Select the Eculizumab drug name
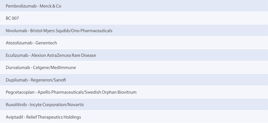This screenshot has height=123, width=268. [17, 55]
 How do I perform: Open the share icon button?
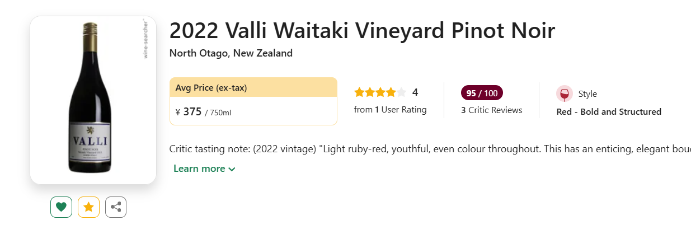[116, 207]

◆ ◆ ◆ ◆ ◆

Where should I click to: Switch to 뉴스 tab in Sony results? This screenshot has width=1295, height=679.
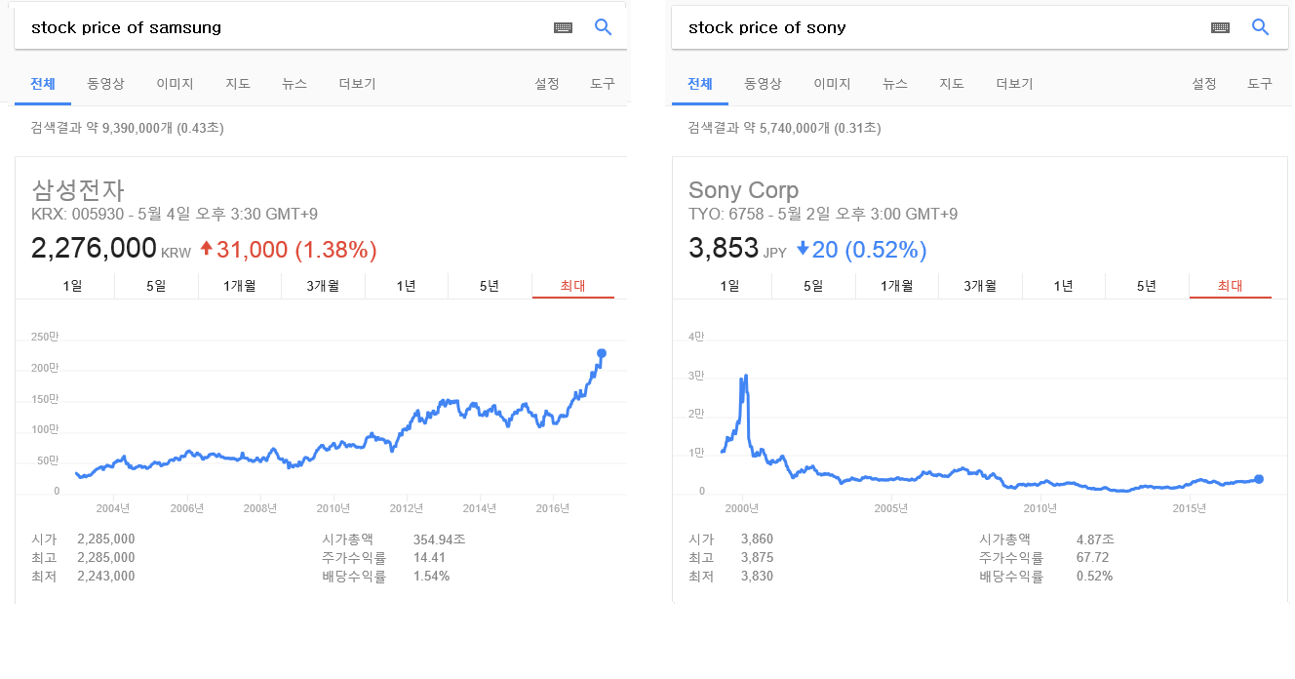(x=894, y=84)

◆ ◆ ◆ ◆ ◆

» **Direction**: Rewrite the entries that begin at the line containing "Where should I" and stop after the line containing "(x=894, y=84)", swapping "tab" for "section" and changing nothing else. Leave the pictures out of your answer.

» **The result**:
Where should I click to: Switch to 뉴스 section in Sony results? This screenshot has width=1295, height=679.
(x=894, y=84)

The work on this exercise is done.